Required action: Once you reach the line with "Task: Open the search icon in the top bar", copy it and every line after it exactly, up to the end of the data. Omit the pictures.

[Items from a dataset]
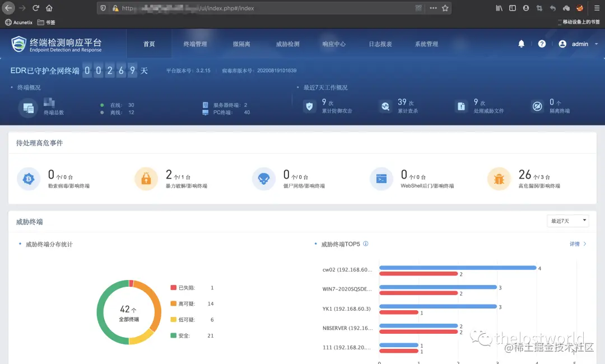Click the 僵尸网络 botnet skull icon
605x364 pixels.
264,179
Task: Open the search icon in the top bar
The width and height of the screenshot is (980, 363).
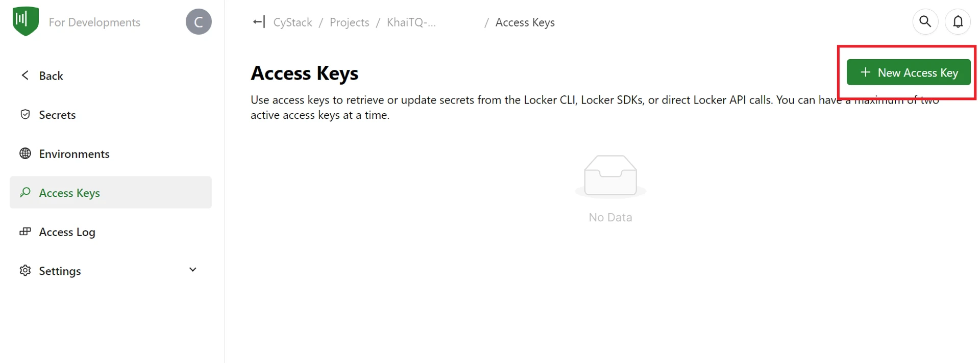Action: click(x=925, y=21)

Result of the exercise:
Task: Open the search icon in the top bar
The width and height of the screenshot is (980, 363).
Action: click(x=925, y=21)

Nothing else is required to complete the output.